Apr 23 2010

Intuitivity

I have such an interesting relationship with the word “intuitive.”

I think it’s kinda mysterious and here’s why: I was thinking about the Meyers-Briggs personality inventory the other day.  Intuitive is one of the categories a person can end up with in describing how they “know” the world.  Opposite of sensate (which I think is similar to “clues gathering” or highly observational but in a sensate way), intuitive is more a “feeling” that something is happening or things are the way they are.  It is true that I don’t have to observe something to know that a change is coming or that someone’s feeling particular way.  I sense it.  I’m fairly blown away that everybody does not know the world in this way.  I like that I can’t explain how I know things…I just do.
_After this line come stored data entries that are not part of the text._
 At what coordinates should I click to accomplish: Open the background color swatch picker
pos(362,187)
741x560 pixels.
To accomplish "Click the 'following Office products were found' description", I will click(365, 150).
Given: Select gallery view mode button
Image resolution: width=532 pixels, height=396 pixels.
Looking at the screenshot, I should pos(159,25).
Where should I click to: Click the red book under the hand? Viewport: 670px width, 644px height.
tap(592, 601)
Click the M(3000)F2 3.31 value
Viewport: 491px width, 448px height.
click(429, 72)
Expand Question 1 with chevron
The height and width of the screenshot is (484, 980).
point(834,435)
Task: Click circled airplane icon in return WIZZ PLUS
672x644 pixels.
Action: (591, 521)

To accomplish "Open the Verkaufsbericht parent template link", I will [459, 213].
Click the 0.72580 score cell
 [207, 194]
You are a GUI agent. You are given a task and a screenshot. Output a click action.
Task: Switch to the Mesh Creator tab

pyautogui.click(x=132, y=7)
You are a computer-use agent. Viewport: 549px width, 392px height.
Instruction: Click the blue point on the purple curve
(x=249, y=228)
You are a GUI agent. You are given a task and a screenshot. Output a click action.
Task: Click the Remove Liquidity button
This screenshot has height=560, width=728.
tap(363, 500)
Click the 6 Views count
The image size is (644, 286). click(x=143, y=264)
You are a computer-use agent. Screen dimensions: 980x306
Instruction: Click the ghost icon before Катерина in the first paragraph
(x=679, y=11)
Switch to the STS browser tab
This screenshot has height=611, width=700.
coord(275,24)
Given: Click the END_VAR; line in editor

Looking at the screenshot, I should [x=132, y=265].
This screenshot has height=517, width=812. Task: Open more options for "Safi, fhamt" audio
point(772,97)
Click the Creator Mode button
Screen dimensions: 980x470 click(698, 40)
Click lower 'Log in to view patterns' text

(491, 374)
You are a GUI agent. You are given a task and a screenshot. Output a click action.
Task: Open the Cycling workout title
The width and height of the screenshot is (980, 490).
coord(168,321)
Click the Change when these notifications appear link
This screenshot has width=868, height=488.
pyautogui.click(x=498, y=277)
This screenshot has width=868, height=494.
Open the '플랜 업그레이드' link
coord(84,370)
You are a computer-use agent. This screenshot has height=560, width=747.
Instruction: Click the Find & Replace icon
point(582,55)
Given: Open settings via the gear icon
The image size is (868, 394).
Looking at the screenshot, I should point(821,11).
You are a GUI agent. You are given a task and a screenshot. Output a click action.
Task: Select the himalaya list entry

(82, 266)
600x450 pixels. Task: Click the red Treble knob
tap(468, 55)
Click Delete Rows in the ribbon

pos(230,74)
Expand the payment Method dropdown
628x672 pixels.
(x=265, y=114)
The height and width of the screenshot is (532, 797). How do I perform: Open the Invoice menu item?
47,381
But there’s a downside to this way of knowing the world.  It can be torturous sometimes.  Because very often I can know things are going on despite people trying to play it cool.  Often weeks in advance of an announcement I just have a sense that something’s up…the last great example I have is that one of my committee members called me to her office to tell me she’s leaving the university.  I knew she was leaving the university and, more interestingly, I knew the minute she called that this meeting–which she told me was about something else–was, in fact, to address this issue.  There was no process in moving from not knowing to knowing.  One day I just knew.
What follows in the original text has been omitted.